Photographer Margerita B. Wargola was just going in for a routine eye exam at the hospital but ended up leaving with her eyes a shocking, bright neon green.
At the doctor's office, the nurse practitioner was prepping Wargola for a test with a machine that Wargola had experienced before. Before the test started, Wargola presumed the nurse had dropped some saline into her eyes, as they were feeling dry. After she blinked, everything went yellow.
Wargola and the nurse initially panicked. Neither knew what was going on as Wargola suddenly had yellow vision and radioactive-looking green eyes. After the initial shock, both realized the issue: the nurse forgot to ask Wargola to remove her contact lenses before putting contrast drops in her eyes for the exam. Wargola and the nurse quickly removed the lenses from her eyes and washed them thoroughly with saline. Fortunately, Wargola's eyes were unharmed. Unfortunately, her contacts were permanently stained and she didn't bring a spare pair.
- YouTube youtube.com
Since she has poor vision, Wargola was forced to drive herself home after the eye exam wearing the neon-green contact lenses that make her look like a member of the Green Lantern Corps. She couldn't help but laugh at her predicament and recorded a video explaining it all on social media. Since then, her video has sparked a couple Reddit threads and collected a bunch of comments on Instagram:
“But the REAL question is: do you now have X-Ray vision?”
“You can just say you're a superhero.”
“I would make a few stops on the way home just to freak some people out!”
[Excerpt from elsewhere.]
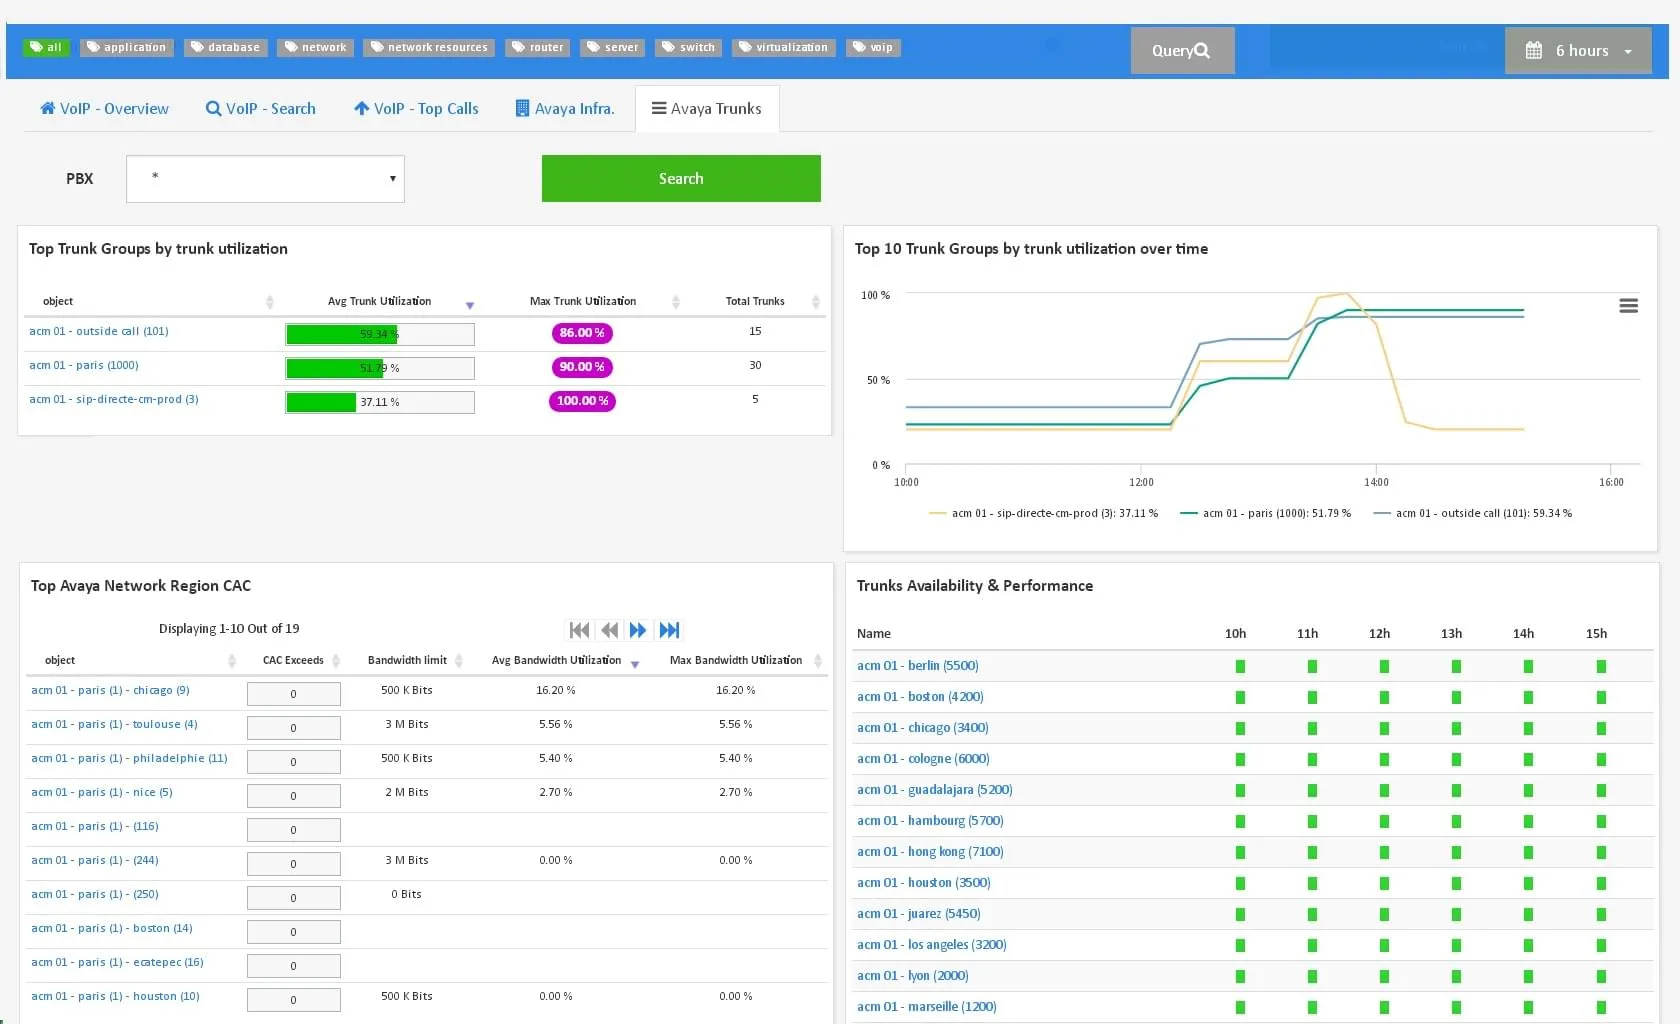Click green status square for berlin at 10h
Image resolution: width=1680 pixels, height=1024 pixels.
pyautogui.click(x=1240, y=666)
“I would have lived it up! Grab a coffee, do grocery shopping, walk around a shopping center.”
“This one would pair well with that girl who ate something with turmeric with her invisalign on and walked around Paris smiling at people with seemingly BRIGHT YELLOW TEETH.”
“I would save those for fancy special occasions! WOW!”
“Every time I'd stop I'd turn slowly and stare at the person in the car next to me.”
“Keep them. Tell people what to do. They’ll do your bidding.”
In a follow-up Instagram video, Wargola showed her followers that she was safe at home with normal eyes, showing that the damaged contact lenses were so stained that they turned the saline solution in her contacts case into a bright Gatorade yellow. She wasn't mad at the nurse and, in fact, plans on keeping the lenses to wear on St. Patrick's Day or some other special occasion.
While no harm was done and a good laugh was had, it's still best for doctors, nurses, and patients alike to double-check and ask or tell if contact lenses are being worn before each eye test. If not, there might be more than ultra-green eyes to worry about.